Not anymore, but I will always love him. He was my best friend, and I could always talk to him about anything. I fell in love with him, lost him, and now we are just friends again. So no I am not in love with anyone from my past, but I doubt I will ever cut the ties completely. Meh it's late and I'm to tired to be typing this kind of stuff. All I can say is that I used to feel shame because I knew I was in love with him, but he had moved on. One day I sat down and really thought about the way I felt, how he felt about me, and what I wanted out of life. And well he's not what I want.
I can say that I "love" them at this moment, but not "in love". There will always be a special place in my heart for my past loves because it was real at the time and every now and then I think of them and wonder and hope they are having a great life. There's one that I wish I never lost, but life goes on.
I've never really loved anyone, just had highschool-romances. It's not actual love, just attraction. Hmmm, but still I voted no, I've gotten over all of the guys and don't regret splitting up with them. =3
Well, I can't say that I still LOVE someone because I'm 18 and I'm not sure if I've ever felt love for someone outside my family...Still, there's a guy I liked and have thought that he's just the perfect one for me (I know, I'm only 18, there will be boys and boys and boys in my life...)....We couldn't make it, he moved to another town but every time I see him I can't control my emotions and, although I think that I'm completely over him, every time I get butterflies...I'm always forgetting how it's like to talk to him or to listen to his jokes...I've been with guys since then, but none of them was like him....

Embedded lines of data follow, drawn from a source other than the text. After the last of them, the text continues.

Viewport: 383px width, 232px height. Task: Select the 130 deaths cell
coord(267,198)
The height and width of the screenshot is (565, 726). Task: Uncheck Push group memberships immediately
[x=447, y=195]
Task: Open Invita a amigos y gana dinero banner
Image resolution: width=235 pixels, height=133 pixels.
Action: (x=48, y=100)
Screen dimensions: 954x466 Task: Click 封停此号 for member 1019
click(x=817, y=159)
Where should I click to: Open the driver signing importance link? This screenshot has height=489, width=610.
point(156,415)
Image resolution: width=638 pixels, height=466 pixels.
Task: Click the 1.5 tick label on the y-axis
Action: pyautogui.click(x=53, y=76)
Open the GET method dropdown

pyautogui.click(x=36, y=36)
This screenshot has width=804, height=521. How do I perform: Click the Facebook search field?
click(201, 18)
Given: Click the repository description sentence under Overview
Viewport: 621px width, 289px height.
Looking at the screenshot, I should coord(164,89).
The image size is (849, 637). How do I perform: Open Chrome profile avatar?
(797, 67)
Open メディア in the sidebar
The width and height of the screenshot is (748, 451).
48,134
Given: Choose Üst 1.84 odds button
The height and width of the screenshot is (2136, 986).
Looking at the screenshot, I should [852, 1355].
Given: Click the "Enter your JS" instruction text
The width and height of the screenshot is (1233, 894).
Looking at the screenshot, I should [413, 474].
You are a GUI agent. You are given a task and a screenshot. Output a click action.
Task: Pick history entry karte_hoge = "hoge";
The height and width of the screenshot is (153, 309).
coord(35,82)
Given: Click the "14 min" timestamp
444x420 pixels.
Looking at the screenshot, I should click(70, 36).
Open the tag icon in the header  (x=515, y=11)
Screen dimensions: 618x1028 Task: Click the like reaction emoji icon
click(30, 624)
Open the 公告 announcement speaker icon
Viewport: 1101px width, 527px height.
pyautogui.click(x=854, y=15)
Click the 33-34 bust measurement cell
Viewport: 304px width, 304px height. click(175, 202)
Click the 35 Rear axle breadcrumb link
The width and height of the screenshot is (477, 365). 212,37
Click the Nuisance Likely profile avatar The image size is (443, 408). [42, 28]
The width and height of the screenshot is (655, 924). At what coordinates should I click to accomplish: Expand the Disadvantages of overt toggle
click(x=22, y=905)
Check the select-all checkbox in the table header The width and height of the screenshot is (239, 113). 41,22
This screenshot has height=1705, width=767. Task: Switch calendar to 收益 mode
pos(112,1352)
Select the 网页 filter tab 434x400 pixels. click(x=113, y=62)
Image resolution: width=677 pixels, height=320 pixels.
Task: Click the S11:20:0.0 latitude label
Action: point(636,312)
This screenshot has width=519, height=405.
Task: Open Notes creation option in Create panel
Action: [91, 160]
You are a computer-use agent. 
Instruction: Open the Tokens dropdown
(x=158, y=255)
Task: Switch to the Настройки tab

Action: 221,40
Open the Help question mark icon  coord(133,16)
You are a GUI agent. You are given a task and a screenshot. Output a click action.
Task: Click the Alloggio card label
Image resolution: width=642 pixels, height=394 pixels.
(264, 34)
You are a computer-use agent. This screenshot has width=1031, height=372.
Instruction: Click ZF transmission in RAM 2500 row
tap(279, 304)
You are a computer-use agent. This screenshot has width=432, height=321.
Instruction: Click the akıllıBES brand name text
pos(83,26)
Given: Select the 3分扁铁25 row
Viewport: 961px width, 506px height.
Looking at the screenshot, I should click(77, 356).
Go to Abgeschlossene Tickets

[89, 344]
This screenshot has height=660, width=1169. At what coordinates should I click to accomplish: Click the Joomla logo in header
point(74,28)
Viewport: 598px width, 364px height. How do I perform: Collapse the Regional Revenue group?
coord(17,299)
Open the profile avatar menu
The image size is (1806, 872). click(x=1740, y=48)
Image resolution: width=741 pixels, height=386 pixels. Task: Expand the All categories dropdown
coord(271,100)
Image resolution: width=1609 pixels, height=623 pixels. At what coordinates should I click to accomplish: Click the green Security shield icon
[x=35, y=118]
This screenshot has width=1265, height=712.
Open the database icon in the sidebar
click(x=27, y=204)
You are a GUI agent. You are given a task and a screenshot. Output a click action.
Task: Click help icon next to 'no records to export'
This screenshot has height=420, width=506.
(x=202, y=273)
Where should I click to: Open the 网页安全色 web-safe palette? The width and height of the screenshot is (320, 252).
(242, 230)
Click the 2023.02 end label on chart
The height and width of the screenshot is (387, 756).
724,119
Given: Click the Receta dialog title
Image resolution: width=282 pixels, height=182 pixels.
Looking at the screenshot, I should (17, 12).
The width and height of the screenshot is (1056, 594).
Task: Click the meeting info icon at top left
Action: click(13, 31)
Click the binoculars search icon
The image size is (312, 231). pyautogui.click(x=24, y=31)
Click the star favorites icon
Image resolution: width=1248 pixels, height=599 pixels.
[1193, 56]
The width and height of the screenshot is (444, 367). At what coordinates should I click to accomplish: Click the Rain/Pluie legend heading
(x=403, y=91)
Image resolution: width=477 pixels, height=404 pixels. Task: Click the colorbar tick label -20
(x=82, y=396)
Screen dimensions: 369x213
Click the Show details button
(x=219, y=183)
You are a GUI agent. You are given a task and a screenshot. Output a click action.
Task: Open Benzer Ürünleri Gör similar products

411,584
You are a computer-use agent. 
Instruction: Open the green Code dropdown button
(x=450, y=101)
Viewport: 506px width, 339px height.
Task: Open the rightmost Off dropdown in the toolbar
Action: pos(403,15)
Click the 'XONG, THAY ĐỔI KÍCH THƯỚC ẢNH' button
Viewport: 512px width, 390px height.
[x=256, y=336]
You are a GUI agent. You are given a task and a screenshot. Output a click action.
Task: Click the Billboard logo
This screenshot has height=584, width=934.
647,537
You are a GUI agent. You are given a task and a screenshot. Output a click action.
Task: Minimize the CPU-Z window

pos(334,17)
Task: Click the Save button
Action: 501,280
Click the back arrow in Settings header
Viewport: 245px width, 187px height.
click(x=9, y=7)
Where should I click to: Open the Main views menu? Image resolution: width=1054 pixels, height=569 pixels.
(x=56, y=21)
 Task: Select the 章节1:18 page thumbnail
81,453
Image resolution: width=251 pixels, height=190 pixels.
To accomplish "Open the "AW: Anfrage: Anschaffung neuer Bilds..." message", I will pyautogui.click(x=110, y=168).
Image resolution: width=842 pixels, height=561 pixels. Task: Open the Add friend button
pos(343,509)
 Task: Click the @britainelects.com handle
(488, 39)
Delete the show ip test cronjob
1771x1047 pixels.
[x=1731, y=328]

i said yes, but im not sure if hes part of my past or not...and im not sure if im in love with him... im not sure about anything i just try not to think about him.
I am in love with a girl who absolutely ripped my heart and capacity to love apart. We started dating when I was 17 and she 15, we grew so close because we lived very close togetether in the country, right next to a river surrounded by forest. She had my heart completely and I assume that by letting her know that gave her too much confidence. She ended up cheating on me because I became an alcoholic trying to deal with spending time apart from her. Now I sit and drink all day and post on forums... Yeah I'm in love.
Took me a few years but I finally got over her. I'm not in love with her anymore, though of course I'll never forget her and all the love, joy, pain, and sorrow I felt. Now I'm happily engaged to another and so is she (the girl I used to love). We're still friends, although our friendship is no longer what it used to be.
no, coz i think the past is passed and we cannot take it back, just i let the time go... the future is yet to come, so we should build up our day, i mean the future is in our hands, we just depend on the present. live the today as it comes, that's the best thing we can do for ourselves, and our bodies and minds will be thankful to us, for sure! time will say the last word!
embarassing, but yeah. you know-a boyfriend turning into a great friend kind of situation. i'll always love him, but now it's in a different way.
I used to be but I wised up, I loved this chick who I still talk to for some foolish reason. But I just started to notice that as she started dating people who are just stupid... Idk anyone from here that thinks an ounce is 4 8ths except her and her boyfriend that taught her that. I mean seriously, I cant love a girl that isnt smart enough to count.